Today is my official last day at my current job, a position that has given me incredible experience, educational advancement, challenges for personal growth, and colleagues who have become my friends. And really good pay to boot! I went to college to be an English teacher, but after graduating I quickly realized I wasn’t ready for a high school classroom. (I would have been eaten alive, and I don’t mean by zombies.) So I went to college, part 2, to be a person who studies literature and puts off getting a real job a little longer. During my first year in grad school, I was a graduate student assistant, which those of you who have done anything similar know essentially means a hard-working, poorly-compensated instructor. (But we wouldn’t trade that experience for the world!) During that year, I realized that I enjoyed teaching college students–they were a little bit more mature and motivated than high school students, and I only had to see them 1-3 times per week, for about an hour at a time!

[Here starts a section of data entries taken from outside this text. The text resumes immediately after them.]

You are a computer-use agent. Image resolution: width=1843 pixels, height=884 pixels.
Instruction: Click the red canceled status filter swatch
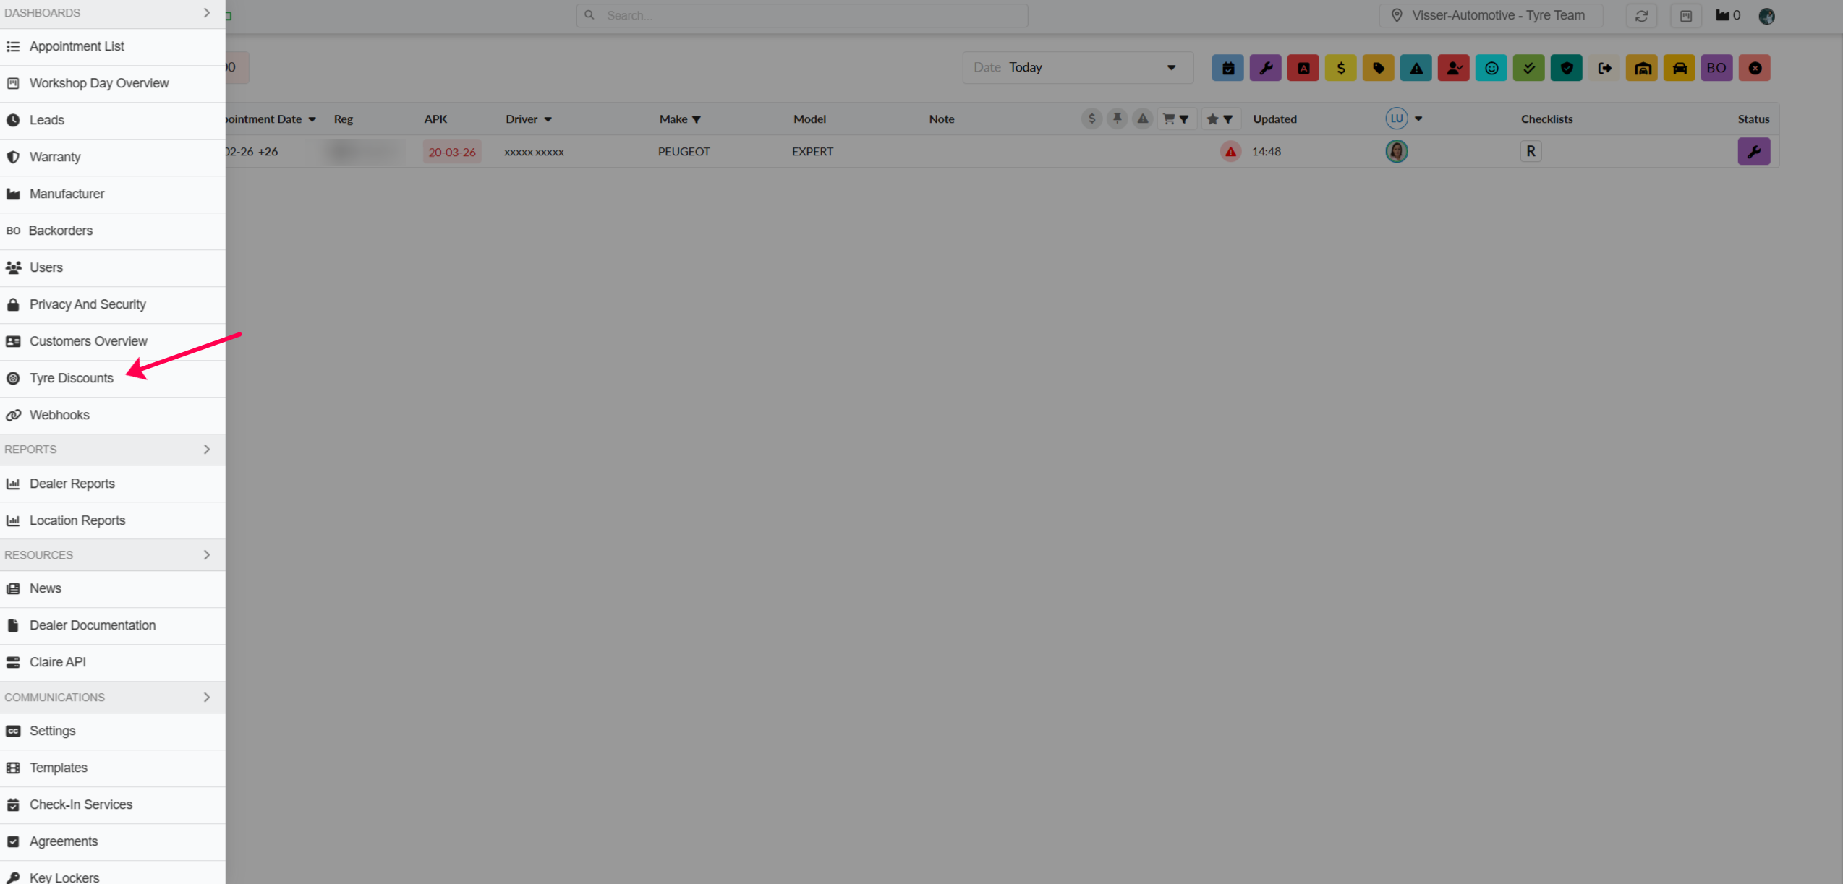coord(1754,68)
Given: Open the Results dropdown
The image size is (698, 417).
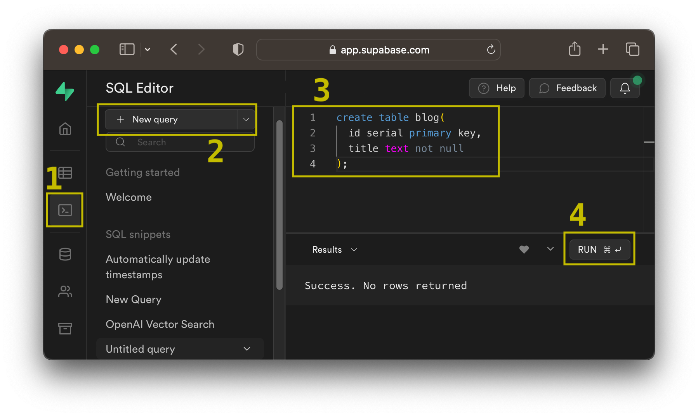Looking at the screenshot, I should coord(354,250).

During my second year in grad school, though, I accepted a full-time staff position in the Graduate Writing Center. I took it because I was flattered to be offered it (by my thesis chair, to whom I owe both my career path for the past 10 years and my interest in Victorian literature) and because the pay and working conditions sounded better. I started as the instructor for a graduate-level basic writing course (I was teaching grad students before I had finished my master’s—talk about imposter syndrome!); two years later, I became the director of the Graduate Writing Center, and eventually I became the director of nearly all of our university’s tutoring services. I had never intended to go into writing center work (which is a field of its own, a vibrant and growing one), but I professionalized myself into the field: reading the major journals, attending conferences, getting involved in organizations, and learning to speak the writing center language. All along, though, I was still thinking of myself as a teacher, picking up courses even though my eventual faculty contract didn’t require me to teach (even though this made me crazy busy) and trying to stay current in the fields I would be teaching. When it came time to get my Ph.D., I didn’t go for a degree in writing center studies, nor even composition, but literature and criticism. The degree wasn’t practical for my job, but it was practical for the career in teaching that I still believed I would have.
As time went by, I received advancement opportunities, leadership experience, and pay increases for which I was (and still am) grateful. But trying to have both my administrative career and a teaching career on the side was making me crazy, and often it was my “real” job as the tutoring center director that suffered. I knew I should give something up, but while the classes were where my passion truly lay, the administrative work was where most of my pay and all of my benefits came from. And, let me be clear, I didn’t hate that work. It just wasn’t what I wanted to be doing for the rest of my life.
So a couple of years ago, I started applying for jobs elsewhere–not just in other schools, but in other states, where I could hit “reboot” on my life, reassessing things that were cluttering up my schedule and my mental space–not just professionally, but personally. And just last month, I received a job offer that would allow me to do so, and I took it. For the first time in my academic career, I won’t be a director of anything; I’ll just be a plain professor (well, associate professor). And I’m very happy about that.
I’m not sure what this will mean for my plans to rebrand this as a Hufflepuff leadership blog, since I won’t be in a leadership position anymore except insofar that all teachers are leaders in a sense. I’m thinking about making it more of a (sometimes Hufflepuff) emotional intelligence blog, which is basically what it has been recently. I’d still like to use my fictional characters Patrick Weasley and Becky Weasley, and maybe even Sam Larson, who appeared last week. As always, I am open to your suggestions.
As Bilbo Baggins once said (in the movie The Hobbit; please don’t hate me for quoting it), “I’m going on an adventure!” I’m glad you, my readers, will be adventuring with me.